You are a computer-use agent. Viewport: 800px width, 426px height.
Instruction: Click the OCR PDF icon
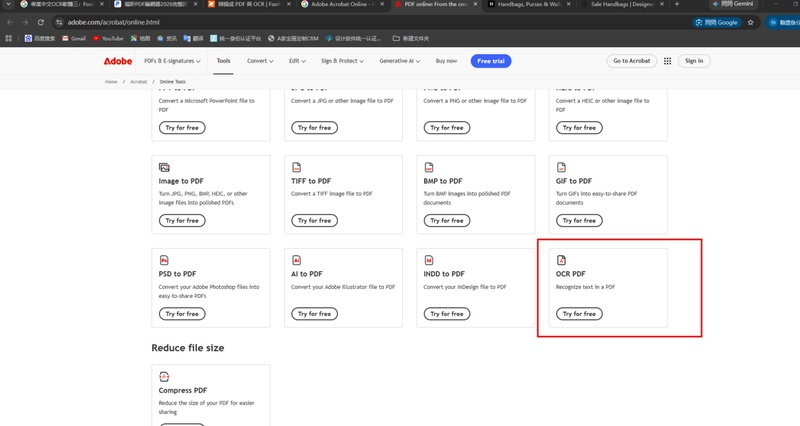coord(561,260)

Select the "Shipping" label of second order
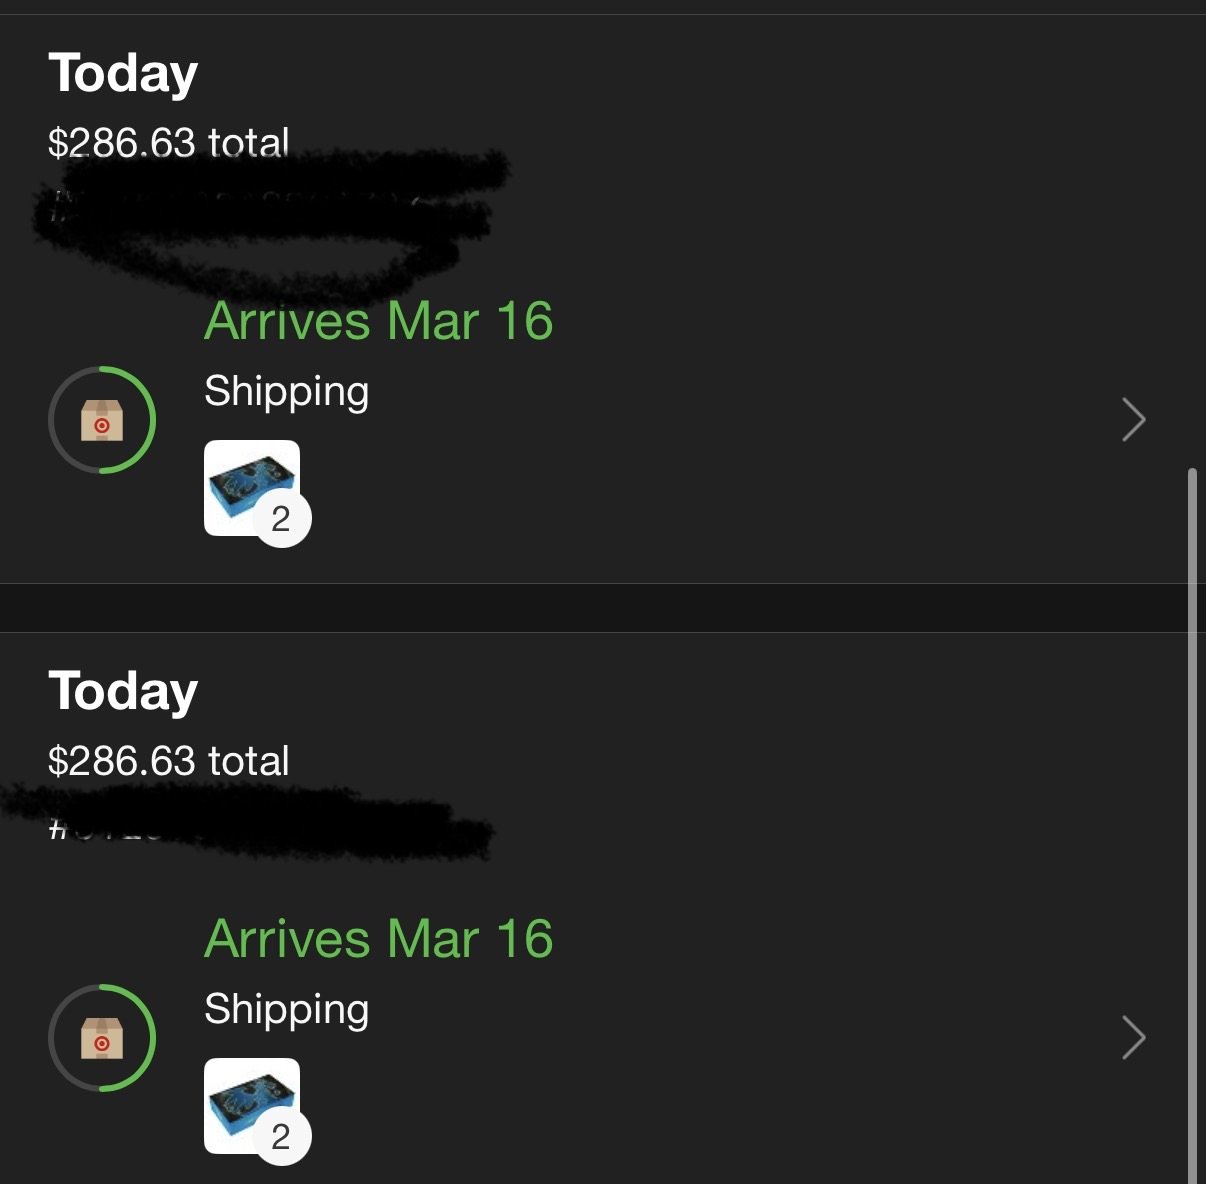pyautogui.click(x=286, y=1010)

— TASK STATEMENT —
After locating the line containing "Instruction: Click the OCR PDF icon" in the entries above, repeat only it and each later line through the end, exactly, without any pictures.

— THE ANSWER —
Instruction: Click the OCR PDF icon
coord(561,260)

Select the "Shipping" label of second order
pyautogui.click(x=286, y=1010)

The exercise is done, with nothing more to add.